Soltanto chi ha indossato quella maglia biancorossa col cuore può capire certe sensazioni e perché mi emoziono. A vedere i giocatori che si impegnano poco, mi viene una gran rabbia. Ho giocato fino a quando ho avuto 65 anni, sempre gratis e con passione: ora non vedo più questo spirito. Vedo anche anche i giovani pensano soltanto all’aspetto economico e mi dispiace. Ai miei tempi non mi sembrava nemmeno di meritare tutte le attenzioni che ricevevo e che sono niente a confronto di quello che hanno adesso i calciatori. Non c’era nient’altro che un allenatore ed un massaggiatore, i mezzi erano quelli che erano; ora hanno tutto e vedo poco impegno. Magari avessimo avuto noi i mezzi che hanno a disposizione i calciatori attuali. Non voglio nemmeno parlare, poi, di quelli che fanno le scommesse…lasciamo perdere…Quando ero presidente del club dei tifosi dissi adun noto tifoso che stava contestando “Tu sapessi cosa vuol dire indossare quella maglia, scendere in campo per quei colori”. Il tifo è passione e non andare allo stadio per offendere chi indossa quella maglia biancorossa. Sì, a volte mi arrabbio anche io, ma non offendo mai i nostri ragazzi.

– Quali sono stati i più forti calciatori che hai visto con la maglia unionista?

E’ difficile ricordarseli tutti, sono passati più di Sessant’anni. Zecchini era bravo soprattutto in area di rigore, mentre Rodolfo “Foffo” Benini sin dalle giovanili aveva qualcosa in più rispetto agli altri. Carlo Pucci era molto generoso in campo, un lottatore, e ricordo anche Walter Barbagli che non era tanto alto di statura. Se Meacci avesse avuto anche il piede sinistro sarebbe stato un calciatore completo. Dolso era fenomenale, un grandissimo calciatore, aveva una grande intelligenza di gioco. Tra i portieri voglio ricordare Landucci: a Città di Castello si scontrò per tutta la partita con un avversario, con cui era anche amico, e dovette ricorrere alle cure mediche presso l’ospedale perché aveva avuto dei problemi ad un rene in seguito alle botte ricevute.

-Per molti anni sei stato impegnato anche come allenatore.
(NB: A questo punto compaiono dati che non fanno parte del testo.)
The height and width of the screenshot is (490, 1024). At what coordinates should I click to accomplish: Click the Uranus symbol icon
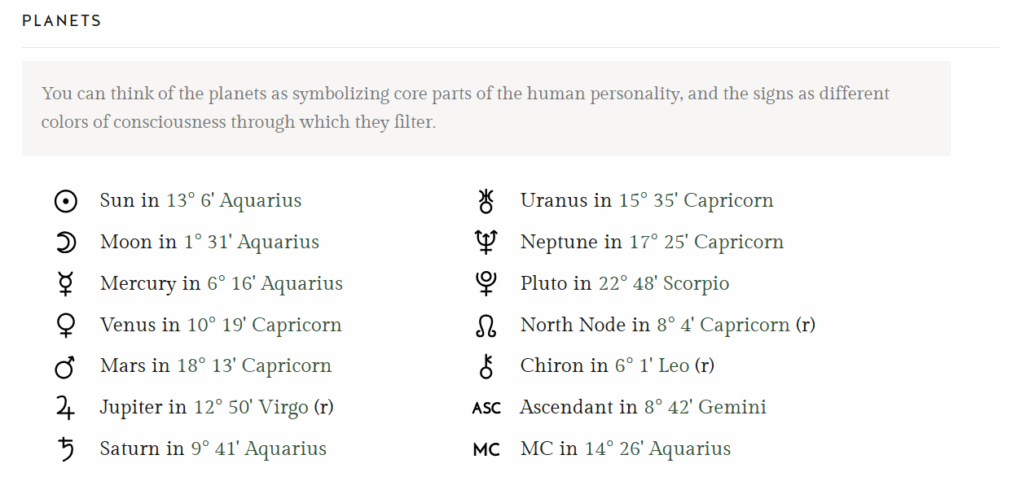(486, 201)
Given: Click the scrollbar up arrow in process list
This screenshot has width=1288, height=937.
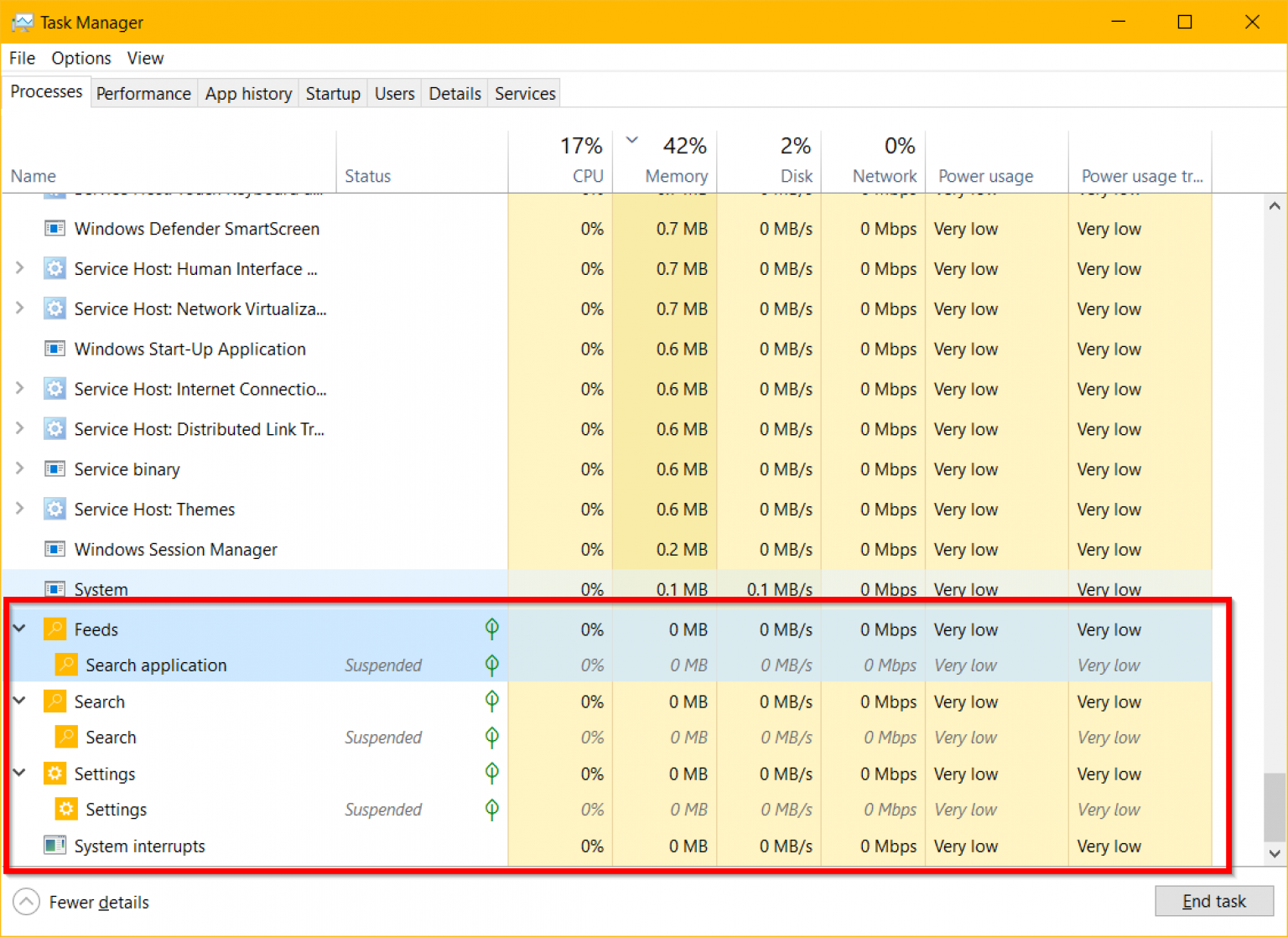Looking at the screenshot, I should (x=1275, y=206).
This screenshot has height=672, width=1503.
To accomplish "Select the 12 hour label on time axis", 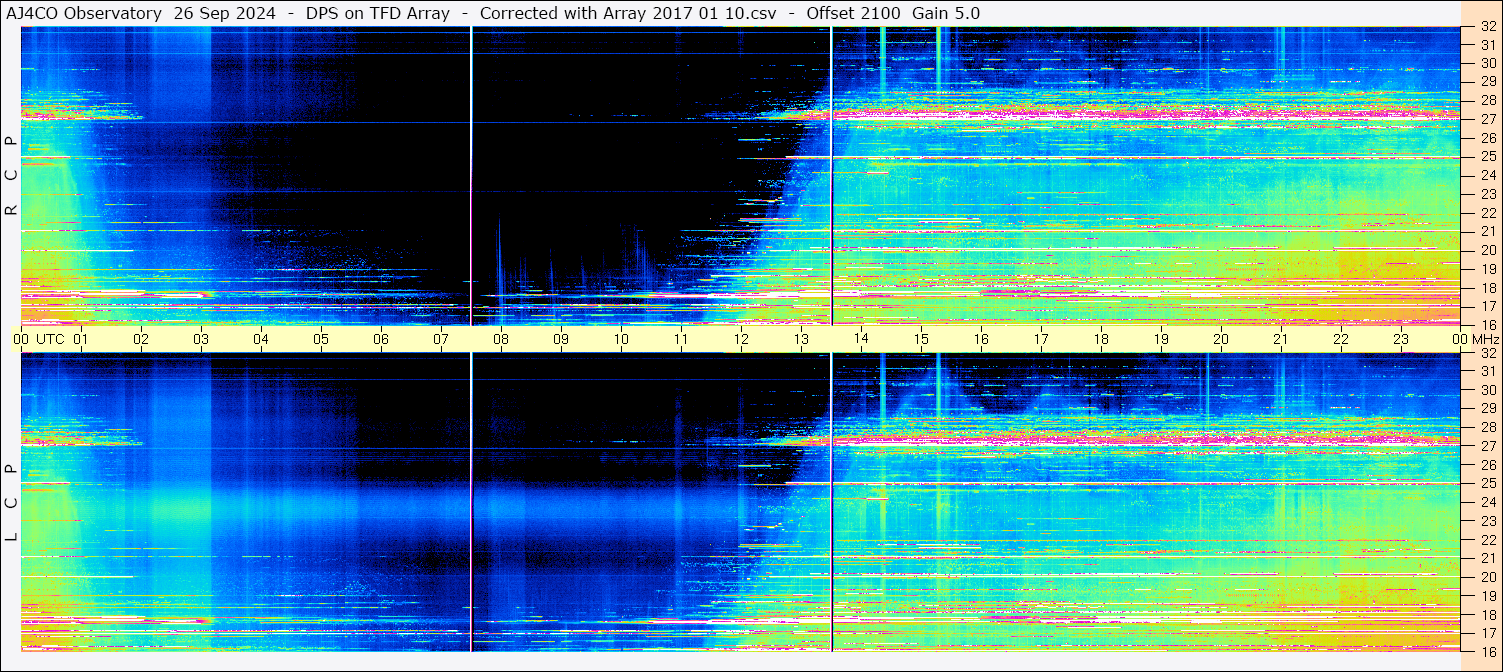I will pos(740,339).
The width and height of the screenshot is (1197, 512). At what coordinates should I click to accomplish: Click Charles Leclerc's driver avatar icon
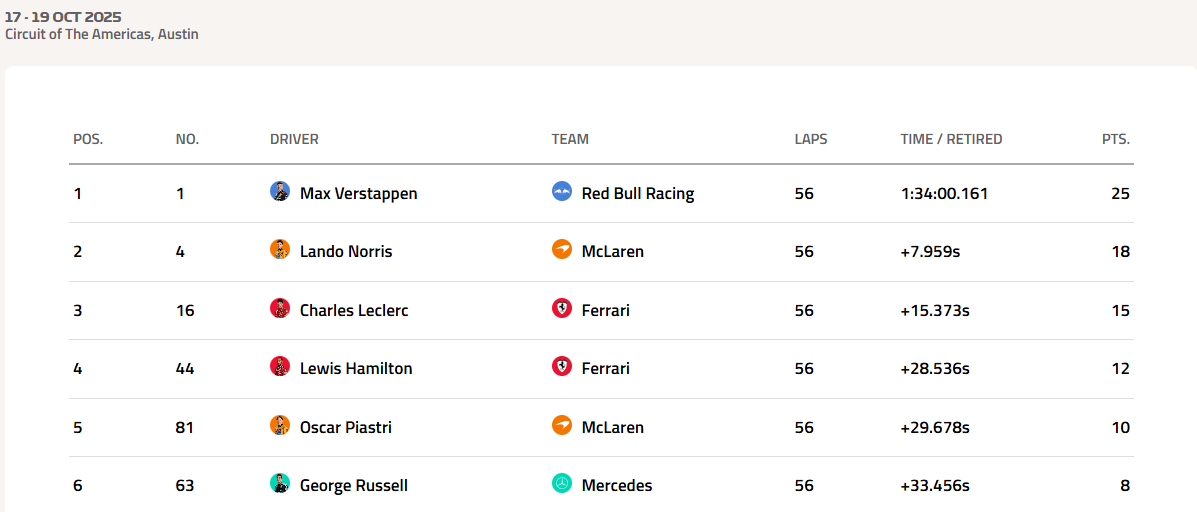click(280, 309)
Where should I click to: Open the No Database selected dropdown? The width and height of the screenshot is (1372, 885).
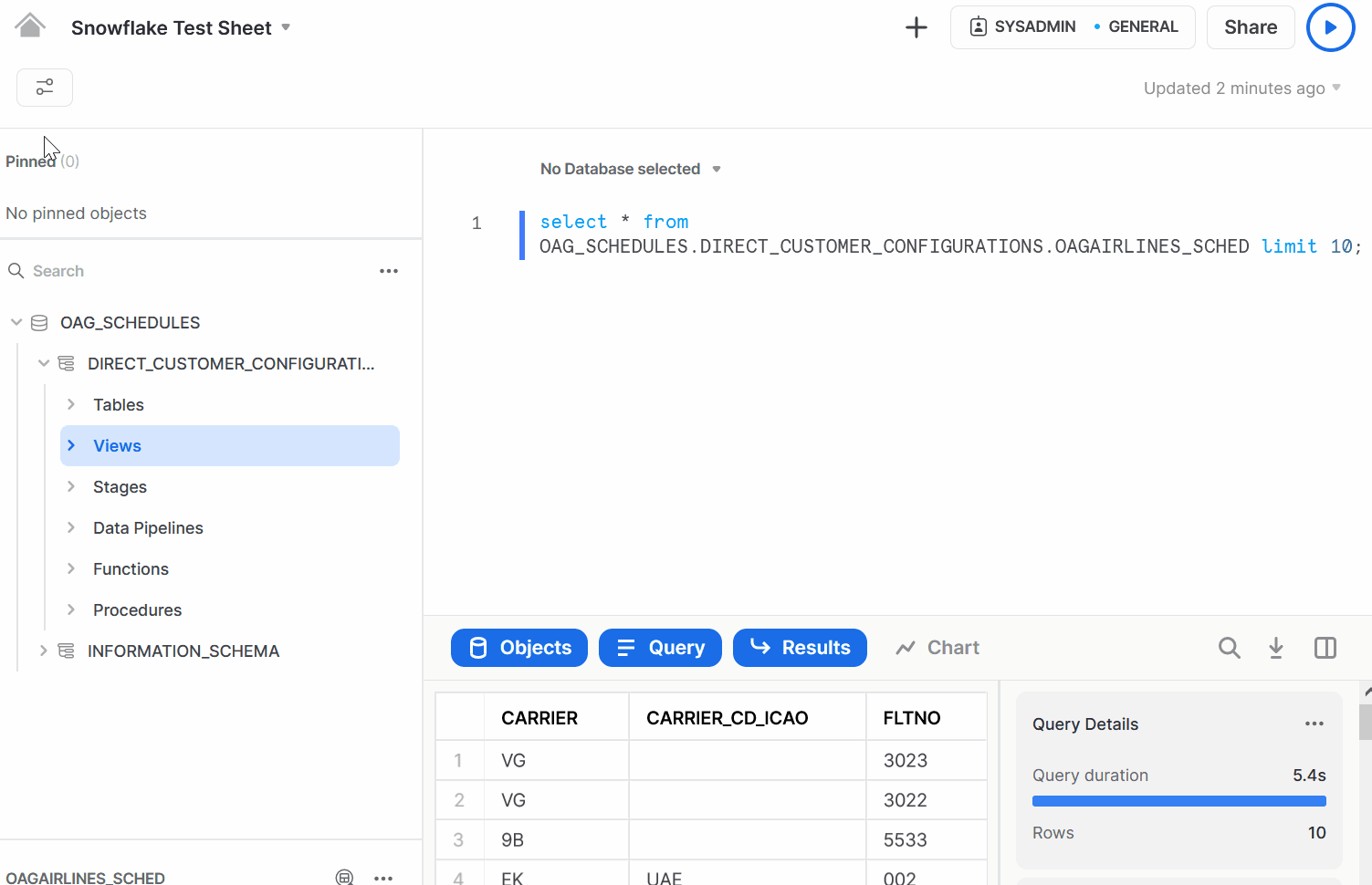pos(630,169)
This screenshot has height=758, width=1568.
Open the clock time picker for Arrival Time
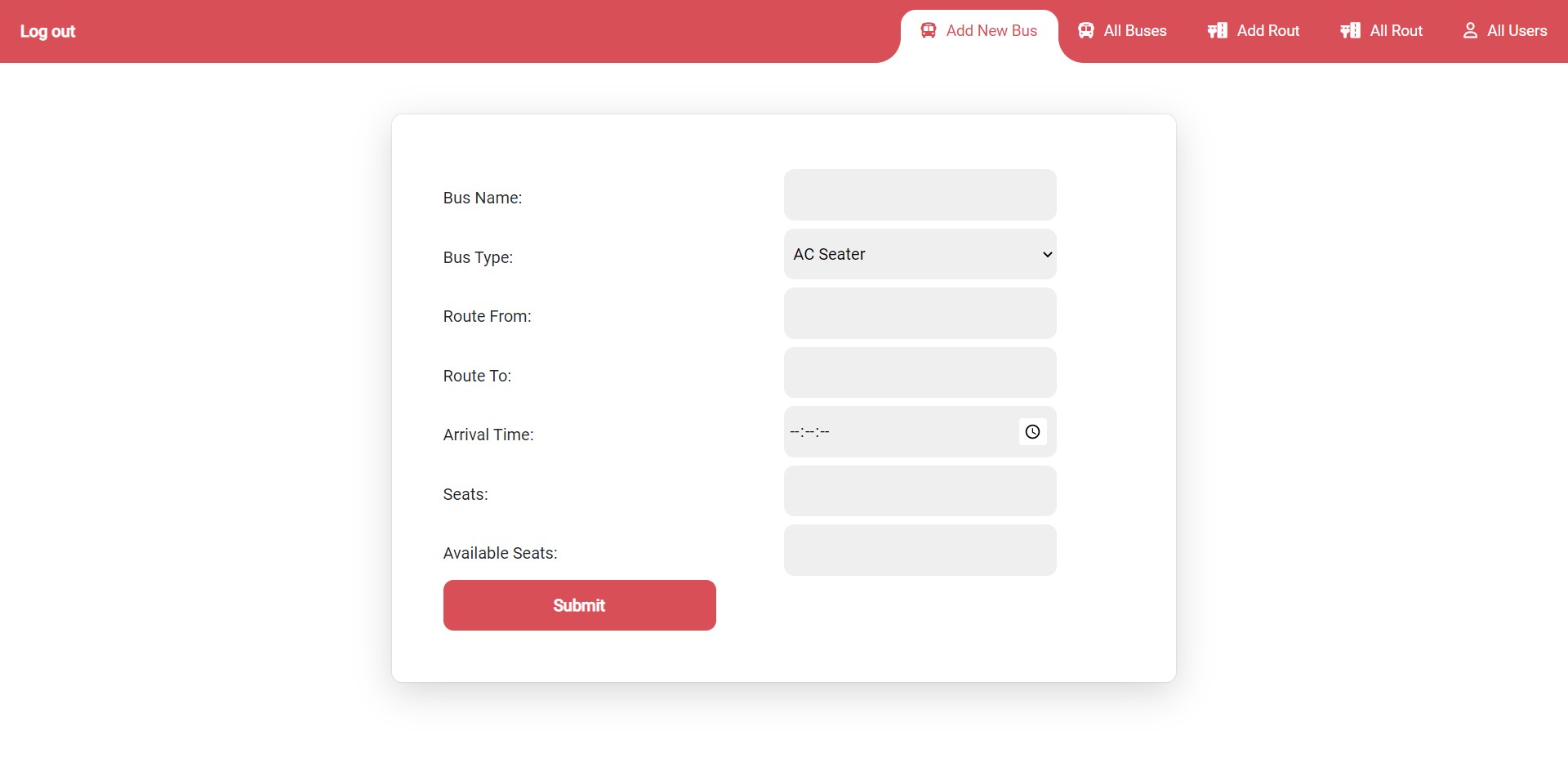(1032, 432)
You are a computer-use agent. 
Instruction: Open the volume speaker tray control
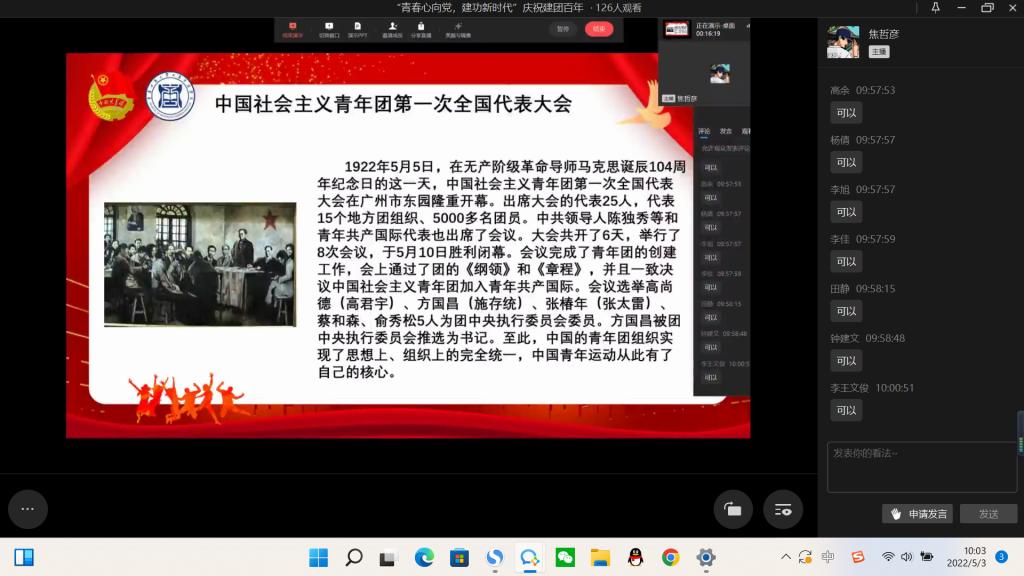[906, 557]
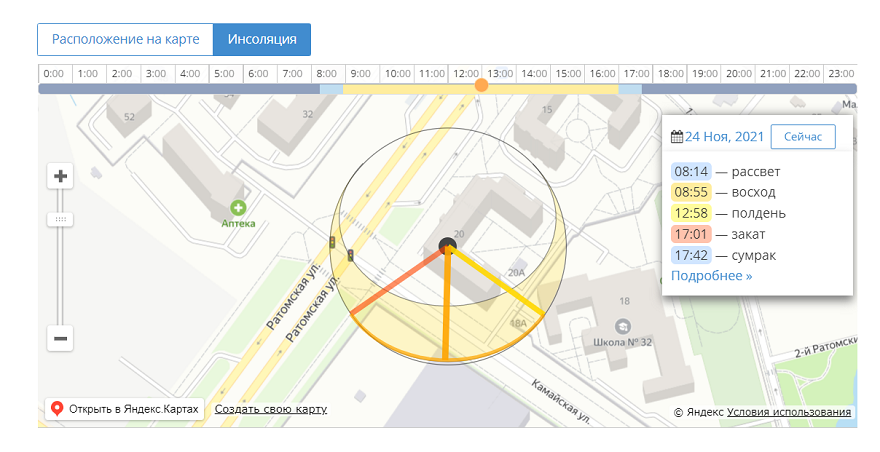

Amavo insegnare e trasmettere agli altri il poco che sapevo. Sono pochi i bravi allenatori e non è certo il tesserino a fare un buon tecnico: è importante saper insegnare e questa capacità la vedo sempre meno sui campi. Gli allenatori di adesso sembra quasi che non sappiano insegnare cose come il colpo di testa, la difesa del pallone ed altri fondamentali. Non vedo più nemmeno un allenatore che usa la forca per insegnare il gioco aereo; sono cambiate le tecniche di allenamento, ma vedo sempre meno qualità in giro proprio perché nessuno insegna più certe cose. Non mi sono mai permesso di consigliare qualcosa ad un allenatore, nemmeno quando davo una mano ad altri tecnici, perché credo nel rispetto dei ruoli.